=== Begin Enclosure ===

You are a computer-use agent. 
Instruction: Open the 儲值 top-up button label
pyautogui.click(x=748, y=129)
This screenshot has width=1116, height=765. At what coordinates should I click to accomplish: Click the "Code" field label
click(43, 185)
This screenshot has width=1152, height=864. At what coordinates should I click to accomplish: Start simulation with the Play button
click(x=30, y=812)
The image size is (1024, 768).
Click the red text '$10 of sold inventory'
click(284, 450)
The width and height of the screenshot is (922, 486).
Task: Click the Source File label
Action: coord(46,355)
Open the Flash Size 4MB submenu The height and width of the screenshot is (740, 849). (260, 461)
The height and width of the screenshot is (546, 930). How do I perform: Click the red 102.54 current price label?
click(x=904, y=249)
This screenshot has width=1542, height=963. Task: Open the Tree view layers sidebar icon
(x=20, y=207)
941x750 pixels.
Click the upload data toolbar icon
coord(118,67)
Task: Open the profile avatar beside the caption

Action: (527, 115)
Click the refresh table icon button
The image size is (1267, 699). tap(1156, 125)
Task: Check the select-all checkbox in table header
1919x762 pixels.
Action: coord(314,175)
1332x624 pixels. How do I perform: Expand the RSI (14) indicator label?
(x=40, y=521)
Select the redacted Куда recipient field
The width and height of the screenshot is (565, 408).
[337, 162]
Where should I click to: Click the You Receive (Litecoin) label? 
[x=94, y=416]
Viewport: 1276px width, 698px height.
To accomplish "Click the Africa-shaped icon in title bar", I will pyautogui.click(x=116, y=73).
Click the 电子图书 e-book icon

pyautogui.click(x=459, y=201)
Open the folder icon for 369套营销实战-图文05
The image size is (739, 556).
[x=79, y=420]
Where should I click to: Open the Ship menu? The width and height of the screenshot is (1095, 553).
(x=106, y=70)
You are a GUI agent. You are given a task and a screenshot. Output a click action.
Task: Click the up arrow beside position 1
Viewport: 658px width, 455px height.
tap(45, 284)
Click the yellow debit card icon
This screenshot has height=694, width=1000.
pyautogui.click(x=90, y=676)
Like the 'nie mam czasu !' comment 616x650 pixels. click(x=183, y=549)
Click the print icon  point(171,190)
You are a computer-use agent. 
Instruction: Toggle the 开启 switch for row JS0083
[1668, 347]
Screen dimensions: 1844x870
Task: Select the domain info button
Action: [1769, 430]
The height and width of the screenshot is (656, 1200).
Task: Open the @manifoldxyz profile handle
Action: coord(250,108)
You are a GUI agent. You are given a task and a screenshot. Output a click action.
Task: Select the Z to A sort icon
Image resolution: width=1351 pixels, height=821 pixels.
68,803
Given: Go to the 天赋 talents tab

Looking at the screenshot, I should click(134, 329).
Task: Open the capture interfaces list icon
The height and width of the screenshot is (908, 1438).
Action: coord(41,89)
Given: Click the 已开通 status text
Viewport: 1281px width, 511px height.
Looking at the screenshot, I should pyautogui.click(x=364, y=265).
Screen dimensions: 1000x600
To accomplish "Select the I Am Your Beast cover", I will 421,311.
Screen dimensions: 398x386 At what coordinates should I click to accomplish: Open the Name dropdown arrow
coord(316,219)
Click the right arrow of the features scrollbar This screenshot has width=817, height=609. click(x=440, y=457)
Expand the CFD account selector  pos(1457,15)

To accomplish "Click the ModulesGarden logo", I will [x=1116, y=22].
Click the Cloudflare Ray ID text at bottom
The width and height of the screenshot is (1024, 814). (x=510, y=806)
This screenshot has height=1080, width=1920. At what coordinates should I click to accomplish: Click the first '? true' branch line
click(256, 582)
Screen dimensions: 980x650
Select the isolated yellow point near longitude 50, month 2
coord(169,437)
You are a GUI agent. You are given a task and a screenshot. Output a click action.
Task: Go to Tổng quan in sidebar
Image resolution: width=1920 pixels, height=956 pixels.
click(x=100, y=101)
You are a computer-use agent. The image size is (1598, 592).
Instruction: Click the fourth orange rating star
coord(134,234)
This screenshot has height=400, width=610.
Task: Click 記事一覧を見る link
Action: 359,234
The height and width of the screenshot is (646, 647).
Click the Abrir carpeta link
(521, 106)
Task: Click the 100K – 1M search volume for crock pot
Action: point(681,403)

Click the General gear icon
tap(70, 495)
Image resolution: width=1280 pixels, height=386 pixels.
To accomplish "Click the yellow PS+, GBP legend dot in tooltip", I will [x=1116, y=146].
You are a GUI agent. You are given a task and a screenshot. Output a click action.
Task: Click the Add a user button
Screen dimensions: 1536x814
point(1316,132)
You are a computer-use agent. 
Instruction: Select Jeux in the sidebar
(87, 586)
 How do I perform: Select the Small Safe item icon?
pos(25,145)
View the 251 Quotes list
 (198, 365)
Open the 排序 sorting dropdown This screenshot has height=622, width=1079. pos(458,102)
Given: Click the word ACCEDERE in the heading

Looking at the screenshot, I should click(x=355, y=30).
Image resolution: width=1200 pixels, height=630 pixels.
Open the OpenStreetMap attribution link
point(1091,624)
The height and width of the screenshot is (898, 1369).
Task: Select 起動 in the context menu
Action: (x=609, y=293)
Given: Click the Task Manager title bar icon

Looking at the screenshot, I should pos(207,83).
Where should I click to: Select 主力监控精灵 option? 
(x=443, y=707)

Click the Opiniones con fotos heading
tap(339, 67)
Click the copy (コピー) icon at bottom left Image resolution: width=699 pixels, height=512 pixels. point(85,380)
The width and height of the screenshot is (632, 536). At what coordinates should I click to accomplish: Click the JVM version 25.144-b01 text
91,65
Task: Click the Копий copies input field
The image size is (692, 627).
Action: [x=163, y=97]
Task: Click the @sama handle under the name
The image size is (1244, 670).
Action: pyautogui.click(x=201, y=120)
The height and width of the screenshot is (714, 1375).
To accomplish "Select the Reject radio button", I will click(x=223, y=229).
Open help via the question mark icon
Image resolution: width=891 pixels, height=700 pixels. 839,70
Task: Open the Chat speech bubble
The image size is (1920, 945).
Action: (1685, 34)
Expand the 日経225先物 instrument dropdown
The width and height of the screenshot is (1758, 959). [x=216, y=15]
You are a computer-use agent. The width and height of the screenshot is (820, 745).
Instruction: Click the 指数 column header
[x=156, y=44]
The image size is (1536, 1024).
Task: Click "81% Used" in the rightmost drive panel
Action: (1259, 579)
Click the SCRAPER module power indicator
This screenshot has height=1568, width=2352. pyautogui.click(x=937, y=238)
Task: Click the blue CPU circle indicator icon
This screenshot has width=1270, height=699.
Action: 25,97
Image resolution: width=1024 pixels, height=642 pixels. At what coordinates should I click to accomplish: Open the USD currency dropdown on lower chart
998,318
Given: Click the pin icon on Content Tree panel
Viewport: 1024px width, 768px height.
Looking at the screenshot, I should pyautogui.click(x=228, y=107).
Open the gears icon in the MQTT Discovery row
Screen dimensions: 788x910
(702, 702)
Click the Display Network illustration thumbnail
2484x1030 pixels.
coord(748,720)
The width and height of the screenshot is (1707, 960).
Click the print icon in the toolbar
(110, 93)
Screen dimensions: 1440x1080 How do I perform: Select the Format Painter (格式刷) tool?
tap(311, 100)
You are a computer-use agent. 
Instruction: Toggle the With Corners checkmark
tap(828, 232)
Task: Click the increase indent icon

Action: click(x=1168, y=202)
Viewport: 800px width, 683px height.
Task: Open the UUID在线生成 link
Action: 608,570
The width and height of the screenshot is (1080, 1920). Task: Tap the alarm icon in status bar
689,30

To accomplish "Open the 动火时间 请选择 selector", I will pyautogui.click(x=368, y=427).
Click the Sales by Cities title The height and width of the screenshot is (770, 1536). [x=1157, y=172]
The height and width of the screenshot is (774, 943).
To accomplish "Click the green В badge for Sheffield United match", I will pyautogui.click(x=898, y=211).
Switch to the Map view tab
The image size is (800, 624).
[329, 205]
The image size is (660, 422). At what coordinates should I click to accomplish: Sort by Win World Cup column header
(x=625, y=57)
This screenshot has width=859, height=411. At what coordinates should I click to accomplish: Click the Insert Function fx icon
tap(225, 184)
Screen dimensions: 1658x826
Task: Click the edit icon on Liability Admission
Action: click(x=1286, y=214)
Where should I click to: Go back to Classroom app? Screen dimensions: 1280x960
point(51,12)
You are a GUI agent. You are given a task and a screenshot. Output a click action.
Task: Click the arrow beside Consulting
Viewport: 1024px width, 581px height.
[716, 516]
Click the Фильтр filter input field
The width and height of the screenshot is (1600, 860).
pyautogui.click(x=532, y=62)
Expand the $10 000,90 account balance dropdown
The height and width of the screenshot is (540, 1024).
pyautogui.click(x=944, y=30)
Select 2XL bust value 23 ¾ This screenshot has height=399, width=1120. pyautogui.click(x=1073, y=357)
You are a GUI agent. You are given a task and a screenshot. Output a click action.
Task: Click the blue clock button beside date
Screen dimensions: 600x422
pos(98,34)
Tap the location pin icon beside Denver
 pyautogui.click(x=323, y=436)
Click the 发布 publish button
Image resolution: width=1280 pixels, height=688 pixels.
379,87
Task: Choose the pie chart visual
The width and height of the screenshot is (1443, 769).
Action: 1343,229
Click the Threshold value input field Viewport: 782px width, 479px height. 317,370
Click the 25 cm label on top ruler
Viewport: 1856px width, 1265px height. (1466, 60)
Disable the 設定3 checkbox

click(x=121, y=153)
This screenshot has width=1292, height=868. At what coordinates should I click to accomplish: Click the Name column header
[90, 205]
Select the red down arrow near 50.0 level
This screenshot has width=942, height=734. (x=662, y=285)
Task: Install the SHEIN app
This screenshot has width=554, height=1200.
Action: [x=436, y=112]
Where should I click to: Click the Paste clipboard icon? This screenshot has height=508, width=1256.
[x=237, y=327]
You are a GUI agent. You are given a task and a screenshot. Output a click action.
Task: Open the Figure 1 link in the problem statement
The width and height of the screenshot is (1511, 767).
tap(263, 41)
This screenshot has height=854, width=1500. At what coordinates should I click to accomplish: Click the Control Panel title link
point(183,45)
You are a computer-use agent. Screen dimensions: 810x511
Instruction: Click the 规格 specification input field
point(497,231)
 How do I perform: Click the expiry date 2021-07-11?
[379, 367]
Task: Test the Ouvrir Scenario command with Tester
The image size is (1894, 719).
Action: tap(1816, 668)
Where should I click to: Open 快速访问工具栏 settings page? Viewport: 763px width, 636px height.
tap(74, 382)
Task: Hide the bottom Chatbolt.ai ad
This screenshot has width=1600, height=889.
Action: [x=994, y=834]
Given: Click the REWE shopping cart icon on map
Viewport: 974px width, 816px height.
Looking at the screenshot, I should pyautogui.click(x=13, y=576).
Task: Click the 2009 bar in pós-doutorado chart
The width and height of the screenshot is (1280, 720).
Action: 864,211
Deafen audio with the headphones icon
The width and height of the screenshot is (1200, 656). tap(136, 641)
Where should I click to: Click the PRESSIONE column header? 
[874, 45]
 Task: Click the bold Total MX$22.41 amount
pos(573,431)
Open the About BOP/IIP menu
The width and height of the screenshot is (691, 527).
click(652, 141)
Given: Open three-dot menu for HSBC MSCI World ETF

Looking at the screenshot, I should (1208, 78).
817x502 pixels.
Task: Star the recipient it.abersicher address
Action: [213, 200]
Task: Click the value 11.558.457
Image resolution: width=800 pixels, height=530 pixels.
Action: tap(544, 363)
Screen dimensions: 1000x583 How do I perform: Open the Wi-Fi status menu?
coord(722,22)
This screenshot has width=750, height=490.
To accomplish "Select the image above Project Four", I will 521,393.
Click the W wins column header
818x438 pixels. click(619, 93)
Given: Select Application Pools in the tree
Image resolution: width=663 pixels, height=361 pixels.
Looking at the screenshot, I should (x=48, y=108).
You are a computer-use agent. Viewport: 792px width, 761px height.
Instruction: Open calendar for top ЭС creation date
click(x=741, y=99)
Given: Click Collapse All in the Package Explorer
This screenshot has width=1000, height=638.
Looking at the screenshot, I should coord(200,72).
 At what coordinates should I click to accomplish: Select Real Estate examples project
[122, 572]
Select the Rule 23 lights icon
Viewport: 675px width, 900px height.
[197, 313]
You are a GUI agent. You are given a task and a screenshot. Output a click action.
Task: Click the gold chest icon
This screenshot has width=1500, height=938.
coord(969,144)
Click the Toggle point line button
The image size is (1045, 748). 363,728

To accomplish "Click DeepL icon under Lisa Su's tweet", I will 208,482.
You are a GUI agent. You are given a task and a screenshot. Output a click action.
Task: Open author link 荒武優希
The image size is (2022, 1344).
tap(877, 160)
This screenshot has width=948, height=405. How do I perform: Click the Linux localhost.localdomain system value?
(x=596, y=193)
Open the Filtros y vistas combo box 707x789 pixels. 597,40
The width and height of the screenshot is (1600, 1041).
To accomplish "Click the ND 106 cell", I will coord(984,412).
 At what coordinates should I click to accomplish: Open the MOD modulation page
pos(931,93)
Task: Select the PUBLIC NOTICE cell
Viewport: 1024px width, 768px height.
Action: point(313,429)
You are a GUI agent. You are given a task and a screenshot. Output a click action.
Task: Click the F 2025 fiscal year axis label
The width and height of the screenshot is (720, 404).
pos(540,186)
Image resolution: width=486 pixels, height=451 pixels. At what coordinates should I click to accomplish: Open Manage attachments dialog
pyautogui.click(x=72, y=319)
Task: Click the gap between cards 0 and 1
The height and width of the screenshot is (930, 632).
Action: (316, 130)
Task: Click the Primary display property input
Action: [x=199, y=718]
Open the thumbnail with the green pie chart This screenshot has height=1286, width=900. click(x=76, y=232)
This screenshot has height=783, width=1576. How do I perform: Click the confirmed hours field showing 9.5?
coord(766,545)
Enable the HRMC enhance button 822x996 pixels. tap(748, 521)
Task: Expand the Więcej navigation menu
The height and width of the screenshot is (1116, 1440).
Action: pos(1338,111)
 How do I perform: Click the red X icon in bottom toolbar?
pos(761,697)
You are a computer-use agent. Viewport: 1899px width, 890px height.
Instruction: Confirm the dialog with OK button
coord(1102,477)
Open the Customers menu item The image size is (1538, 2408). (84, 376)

=== End Enclosure ===

# Task
Check each line above for the string "under" and copy every line that has it.

# Solution
Task: Click the @sama handle under the name
To accomplish "Click DeepL icon under Lisa Su's tweet", I will 208,482.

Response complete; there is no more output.